おう、忘れるとこだったわ
苑代の春は忙しい。
大体の人が春は忙しいものだが、苑代は年明けから春の用意、つまり募集の準備と人員管理をしなければならないので、休憩すらろくに取れなくなってしまうのだ。
予備校の教務員に就いてからは、この季節はそういうものと化している。
大学受験のシーズンを迎え、その中頃から学生達の出入りが激しくなる。
合格してここを去るもの、浪人を決めてここに来るもの。
全国的に知名度の高い大手の予備校ではあるが、この校舎のスタッフは十人に満たず、勤務三年目の苑代が事務の要となっている。
「小湊さん、14時から来校入ったから応接室開けといて」
先程まで電話応対に出ていた半井が、ネクタイを締め直しながら言った。
「もう開けてますよ。今のお電話の方でしょう?清掃も済ませてます」
「相変わらず仕事が早いねぇ」
「半井さんこそ早いですよ。さっきの、最初はただの受験相談っぽかったのに、ウチへの入校にどんどん誘導してったでしょ? で、これから手続きにいらっしゃるんでしょ? さすがだなと思って聞いてたんです」
苑代が事務を担っているのに対し、半井は営業のエースだ。
彼が電話を取っている時、苑代は作業をしながら耳をそばだてることが多い。
つい先程のように、電話一本で受験生の保護者に入校を決心させる手腕の持ち主なので、こちらも迅速に行動する必要があるからである。

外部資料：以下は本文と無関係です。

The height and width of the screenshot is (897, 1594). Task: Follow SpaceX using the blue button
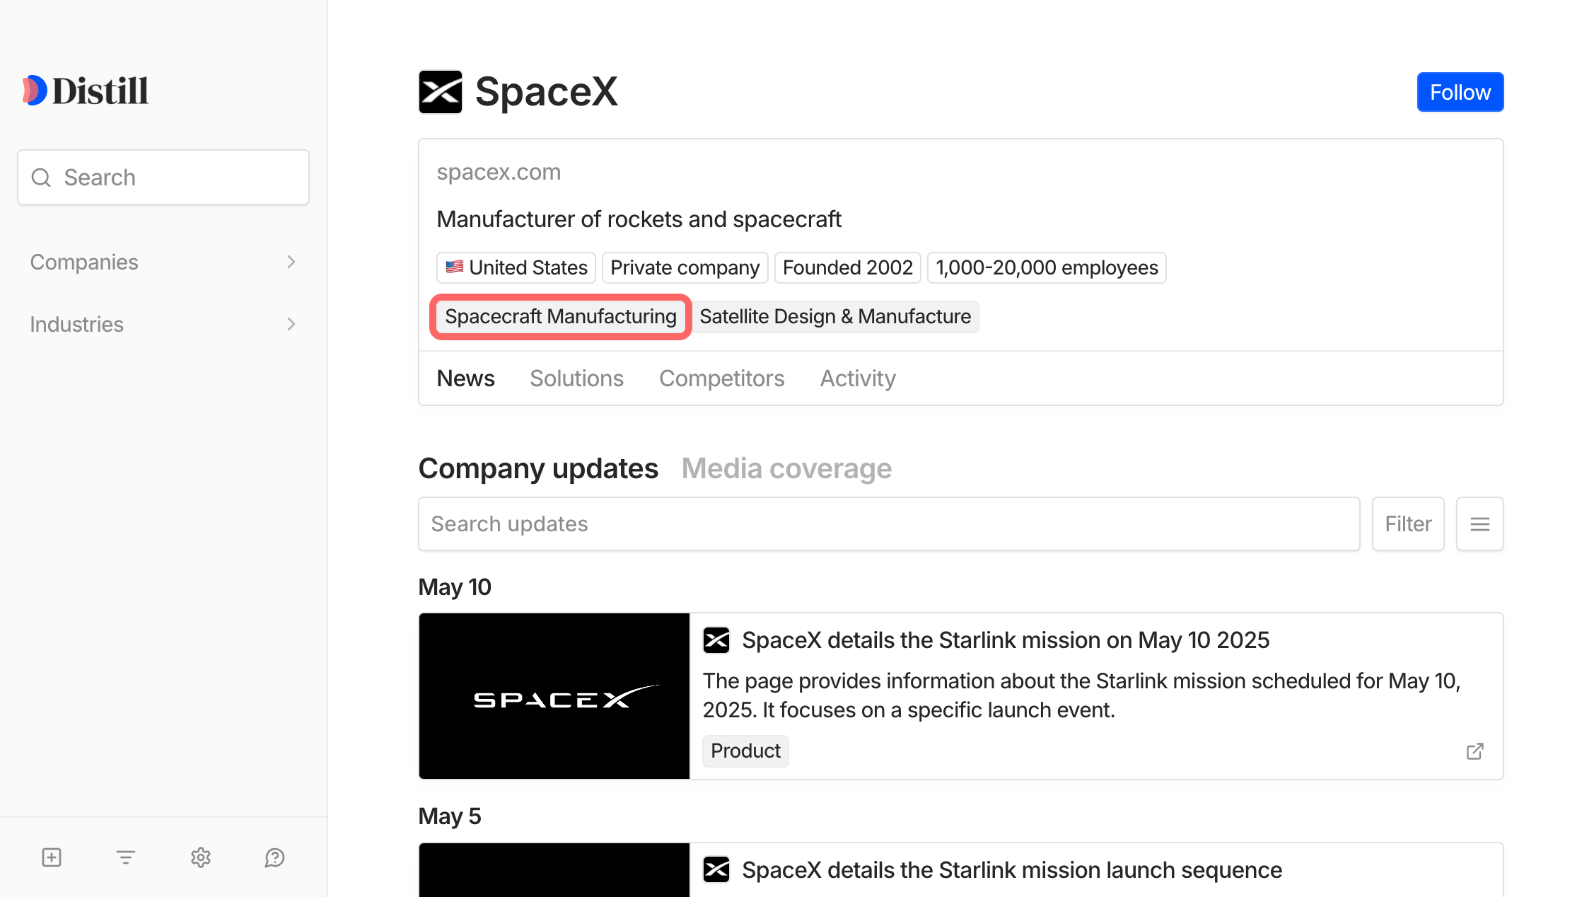click(1460, 91)
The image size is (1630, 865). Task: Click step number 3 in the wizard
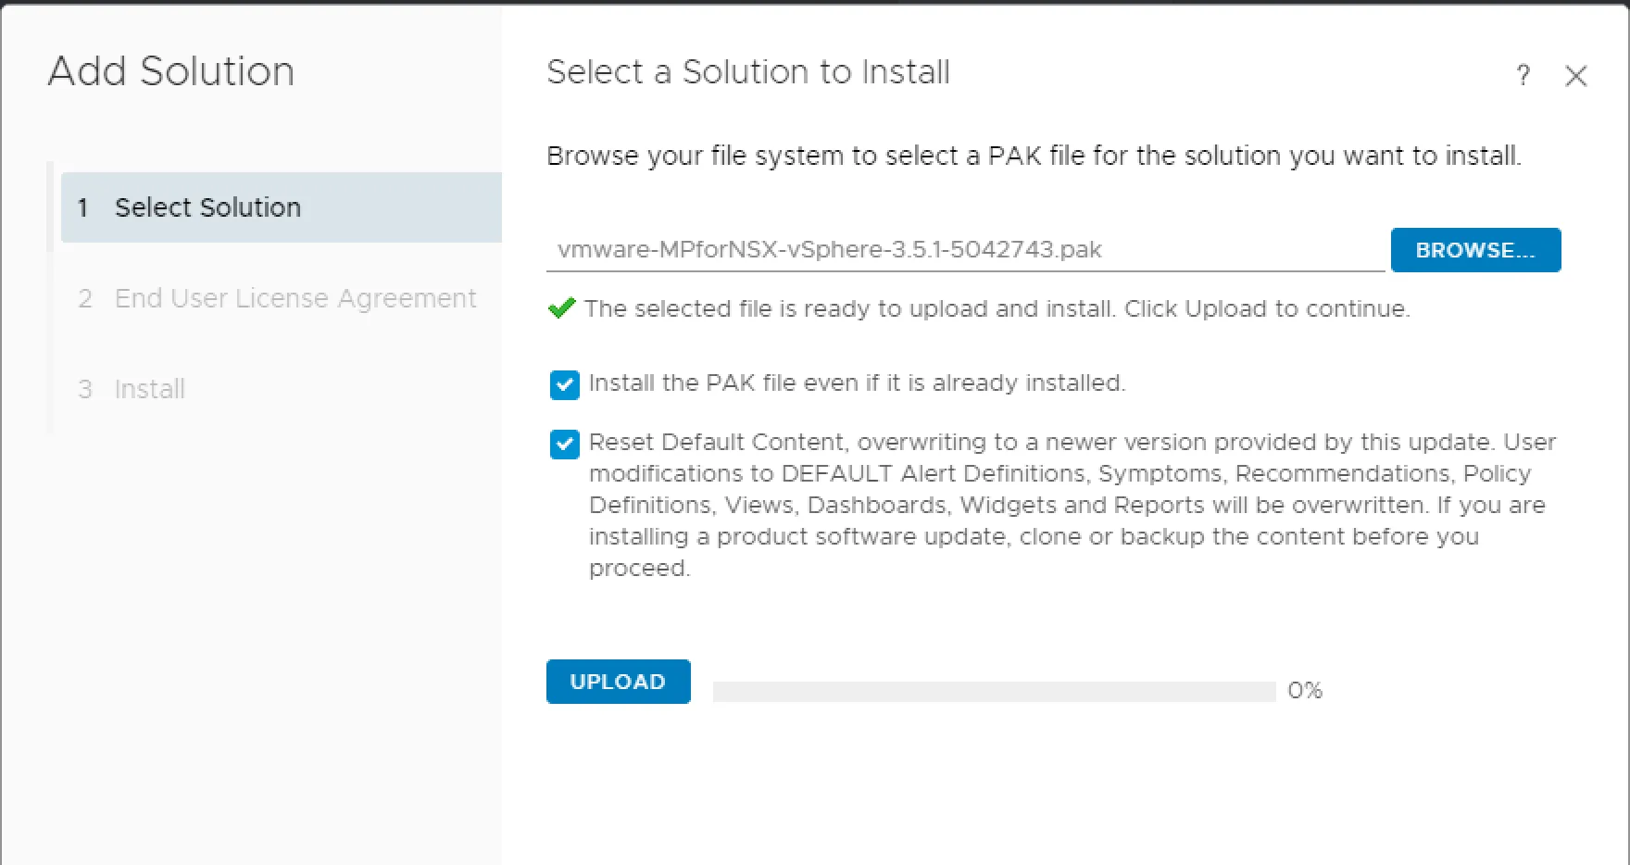click(85, 389)
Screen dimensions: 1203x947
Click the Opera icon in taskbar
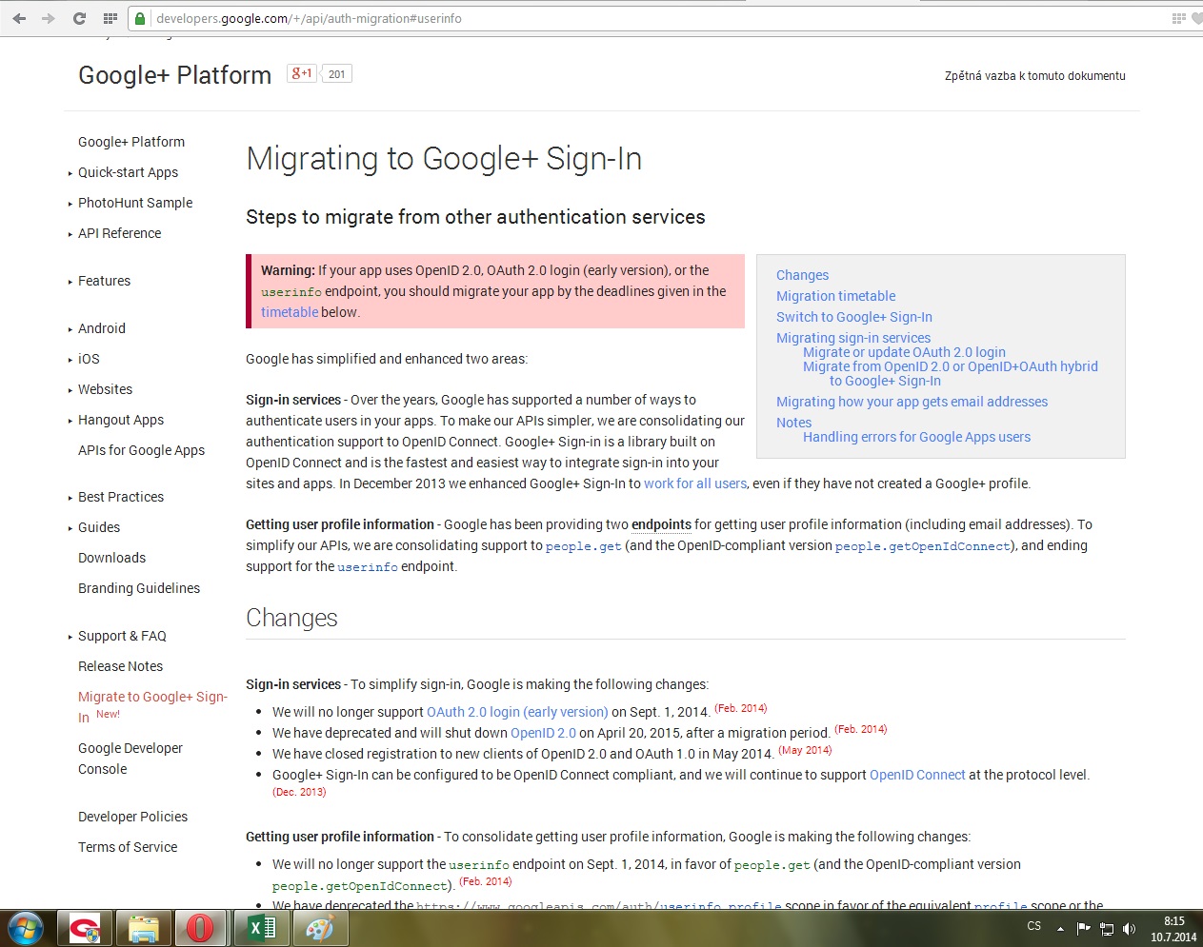coord(200,927)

「運が良かっただけだよー。さて、おれコンビニでコーヒー買ってくるけど、小湊さん何か要る?」
「私もコーヒー。ラテ、ホット、Mサイズ」
「うぃー。じゃあ行ってきます」
「あ。半井さーん、コレ持ってかないとー」
苑代は半井のデスクに置いたままの携帯用灰皿を手に取り、その背中に声をかけた。
実は買い物はついでのことで、一服したくて外出するというのが彼の本音なのだ。
「おう、忘れるとこだったわ、サンキュ。ところで、今日はいつもの青汁買わなくていいの?」
「おう、忘れるとこでした。お願いします」
阿吽の呼吸。ここはそれなりに人間関係の良い職場だが、苑代と半井は、特にうまが合う。
同い年だからということもあるが、異性なのに「性的なにおいがしない」というのが一番大きい理由だと苑代は思っている。
青臭くもなく、熟すこともないこの関係を、苑代はとても気に入っていた。